Last May, Brother Mobile Solutions announced the launch of its TD 4 Desktop Thermal Printer Series designed with ‘supply-chain-ready’ functionality for printing barcode labels, tags, or receipts for virtually any application in the warehouse, transportation, and logistics supply chain, including the manufacturing plant. The product series was engineered to help the business or warehouse meet new standards of speed driven by omnichannel commerce. The initial launch included TD 4-inch printer models using direct thermal printing technology, which was followed by thermal transfer printing models—these are used on the factory floor for tagging sourced components when they arrive at the plant and move to shelves, bin boxes, and tool cribs. During production, barcode label systems identify and track items as they move through a facility or assembly line. And in the warehouse, they are used to mark racks, shelves, bins, and to identify finished goods for fast, accurate routing and traceability as they are packaged or shipped for delivery across the supply chain.

In addition, the printers integrate with warehouse management systems and enterprise apps running on mobile devices.

The end user experience starts in the enterprise

Ultimately, e-commerce begins and ends with the consumer—from the ordering to the unboxing—the experience must be effortless and enjoyable. From the customers’ perspective, buying a product online must feel personalized. But on the backend of manufacturing, the process of customizing offerings must be highly organized.

“How a customer perceives the personalized offering and how manufacturing builds it are two different things,” says Carter Lloyds, senior vice president and chief marketing officer at QAD, a provider of enterprise resource planning (ERP) software for the manufacturing industry. “Like a Mini Cooper, there might be a million different configurations, but it is all really assemble-to-order and not engineered-to-order, even though it may feel that way to the customer.”

Built into the QAD software suite is a product configurator that can be used as part of an online storefront enabling the configuration of an item down to a batch size one.

“The product configurator understands what capabilities are being created and the process changes needed to manufacture it, whether it’s different routings or if it just needs to have information attributes sent to a given machine to do some specific calculations,” says Bill Keese, QAD’s senior vice president of research and development. “Through that configurator you basically can have as much flexibility as you can design into the product itself and that, of course, drives out into the manufacturing process.”
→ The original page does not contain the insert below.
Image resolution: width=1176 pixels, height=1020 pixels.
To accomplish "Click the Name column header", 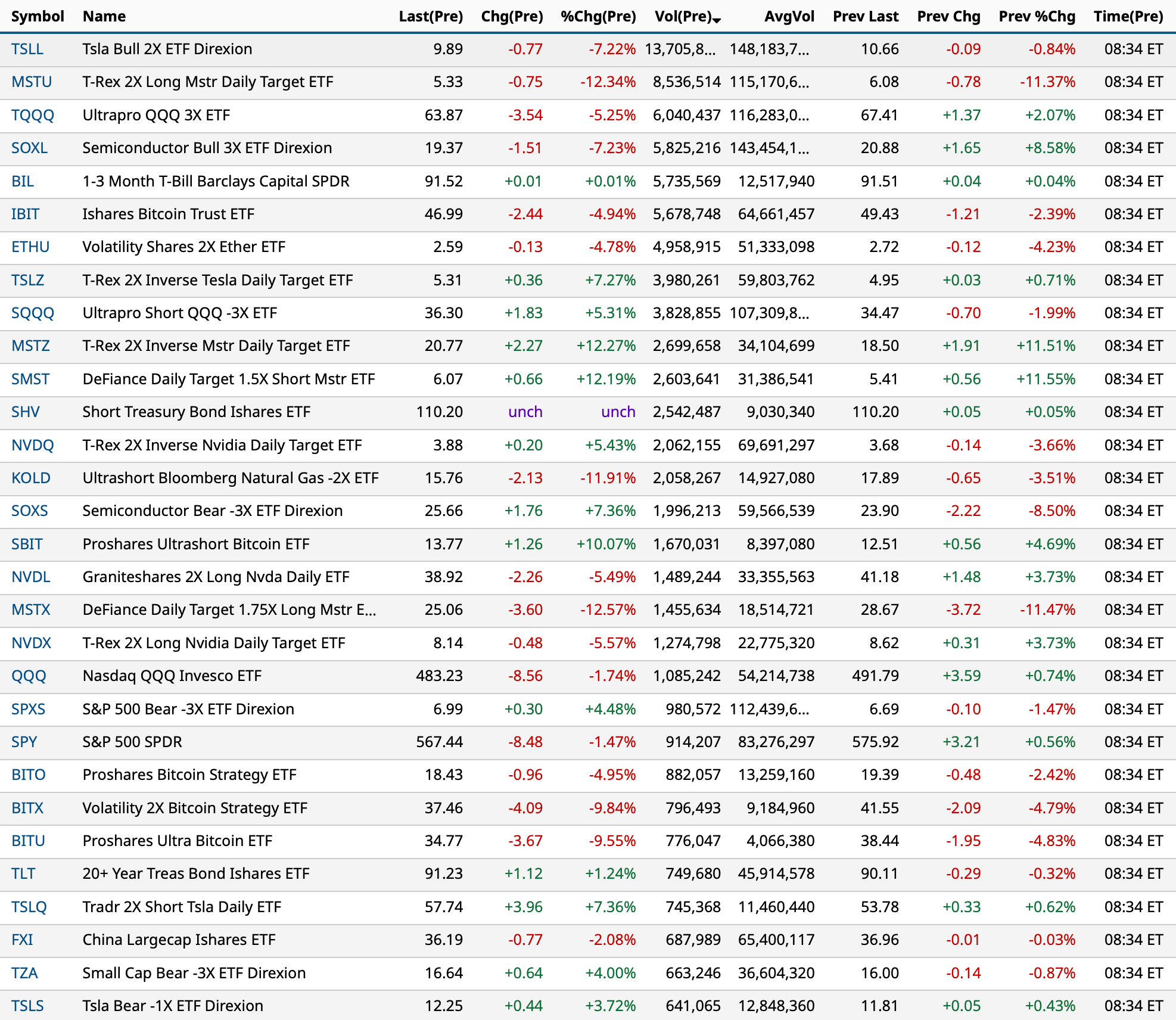I will pyautogui.click(x=104, y=16).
Moreover, if projections need to be made around demand for individual configurations—which requires more demand-based supply chain planning—the QAD platform includes built-in machine learning, enabling timely adjustments to seasonal demand patterns, for example, at lower inventory levels.

The flexibility within the supply chain and manufacturing must also flow over into packaging, which is where digital printing comes in. Remember the “Share a Coke” campaign from Coca-Cola with people’s names on the bottle label? This kind of personalization relied on digital presses and raised the bar for a new kind of user experience, one that builds a trusted relationship between brands and consumers.

“That became a major disruption in the flexible packaging industry,” Keese says.

Indeed, it’s fair to say that everything associated with e-commerce has been a major disruption to manufacturing, in general.

According to Joyner from P&G, the company’s manufacturing lines are not set up to meet the needs of e-commerce and therefore they are still in the early stages of figuring out how to customize a single bottle of Tide with your name on it and the scent of your choice. “We need machine builders and vendors to bring us ideas of what we can do different. We’ve been testing different types of technology, but we need a lot of help.”